There was a report in this paper the other day that Burger King, the second-largest fast-food outfit in the country, is experimenting with mobile restaurants -- wagons capable of serving pretty nearly its whole line of food. It is dispatching them to campuses, parks and beaches in Florida, although probably not to your street yet. "We think it's going to become a major part of our restaurant system," said an official of the company. "There are so many places where there is heavy food traffic but people don't want to get in their cars and drive to find it."

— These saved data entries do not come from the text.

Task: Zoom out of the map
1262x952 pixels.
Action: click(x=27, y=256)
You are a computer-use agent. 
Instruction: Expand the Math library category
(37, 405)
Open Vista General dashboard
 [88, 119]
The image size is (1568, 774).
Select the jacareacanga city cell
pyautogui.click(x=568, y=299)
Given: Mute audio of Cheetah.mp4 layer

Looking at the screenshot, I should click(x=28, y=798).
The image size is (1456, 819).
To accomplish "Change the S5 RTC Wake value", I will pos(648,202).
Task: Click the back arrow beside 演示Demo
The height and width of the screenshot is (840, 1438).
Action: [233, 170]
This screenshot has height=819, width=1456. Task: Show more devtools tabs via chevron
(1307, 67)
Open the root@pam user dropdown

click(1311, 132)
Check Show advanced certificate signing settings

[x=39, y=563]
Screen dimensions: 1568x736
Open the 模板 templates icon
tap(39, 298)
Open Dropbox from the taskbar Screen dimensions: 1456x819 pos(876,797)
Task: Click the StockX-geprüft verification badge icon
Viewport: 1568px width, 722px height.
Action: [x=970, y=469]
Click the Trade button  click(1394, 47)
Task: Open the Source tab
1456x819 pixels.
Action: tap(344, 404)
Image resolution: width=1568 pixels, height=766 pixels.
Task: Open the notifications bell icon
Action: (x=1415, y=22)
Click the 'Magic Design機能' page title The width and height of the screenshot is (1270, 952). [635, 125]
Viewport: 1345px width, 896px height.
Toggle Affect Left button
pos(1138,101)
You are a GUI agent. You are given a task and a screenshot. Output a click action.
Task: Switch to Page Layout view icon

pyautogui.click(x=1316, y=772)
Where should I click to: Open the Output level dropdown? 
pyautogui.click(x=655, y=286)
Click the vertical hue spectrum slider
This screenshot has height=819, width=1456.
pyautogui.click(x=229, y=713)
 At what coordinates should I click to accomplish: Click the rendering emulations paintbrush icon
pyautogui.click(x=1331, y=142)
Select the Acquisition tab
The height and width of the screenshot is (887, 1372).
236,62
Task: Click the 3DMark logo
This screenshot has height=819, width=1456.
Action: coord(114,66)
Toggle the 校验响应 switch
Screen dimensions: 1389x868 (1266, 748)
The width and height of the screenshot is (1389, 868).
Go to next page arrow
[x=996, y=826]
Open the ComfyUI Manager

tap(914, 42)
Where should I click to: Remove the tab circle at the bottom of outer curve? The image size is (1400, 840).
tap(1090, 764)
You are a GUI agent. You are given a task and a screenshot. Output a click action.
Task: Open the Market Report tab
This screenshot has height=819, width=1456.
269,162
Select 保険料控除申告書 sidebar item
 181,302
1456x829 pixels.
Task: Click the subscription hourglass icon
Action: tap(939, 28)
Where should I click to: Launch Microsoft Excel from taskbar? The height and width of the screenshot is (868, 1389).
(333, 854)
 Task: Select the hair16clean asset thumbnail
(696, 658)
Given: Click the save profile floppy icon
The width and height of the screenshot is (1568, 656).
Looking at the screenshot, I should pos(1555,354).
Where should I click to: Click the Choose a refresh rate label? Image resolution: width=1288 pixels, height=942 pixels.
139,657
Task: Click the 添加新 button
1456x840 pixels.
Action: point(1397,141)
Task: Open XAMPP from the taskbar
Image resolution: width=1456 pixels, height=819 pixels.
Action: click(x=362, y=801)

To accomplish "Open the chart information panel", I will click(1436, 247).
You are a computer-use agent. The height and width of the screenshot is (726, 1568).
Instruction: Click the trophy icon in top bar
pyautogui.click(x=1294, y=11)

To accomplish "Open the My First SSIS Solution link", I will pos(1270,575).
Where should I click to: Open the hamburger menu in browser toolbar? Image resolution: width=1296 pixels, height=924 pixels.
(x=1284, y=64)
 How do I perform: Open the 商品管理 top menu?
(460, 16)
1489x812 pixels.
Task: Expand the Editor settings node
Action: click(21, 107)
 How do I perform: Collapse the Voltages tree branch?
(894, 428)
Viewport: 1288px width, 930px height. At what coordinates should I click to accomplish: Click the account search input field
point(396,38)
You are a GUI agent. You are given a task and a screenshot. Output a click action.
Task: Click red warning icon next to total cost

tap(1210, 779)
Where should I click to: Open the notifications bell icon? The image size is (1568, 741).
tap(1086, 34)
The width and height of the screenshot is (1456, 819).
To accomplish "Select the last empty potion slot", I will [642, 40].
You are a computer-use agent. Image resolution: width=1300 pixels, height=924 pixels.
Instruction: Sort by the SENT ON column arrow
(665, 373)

Burger King isn't alone in this. Several other fast-food corporations are preparing to roll out their own fleets of wagons. "It's a logical evolution of the whole fast-food industry," said one executive.
He's probably right. And as the fast-food industry continues its logical evolution, somewhere a woman is calling, "John, where are you? Didn't you hear the kids say they want money for the hamburger wagon?" But her calls go unheard because her husband has fled to the attic and pulled the ladder up after him as he seeks a respite, however brief, from life in the fast lane with the heavy food traffic.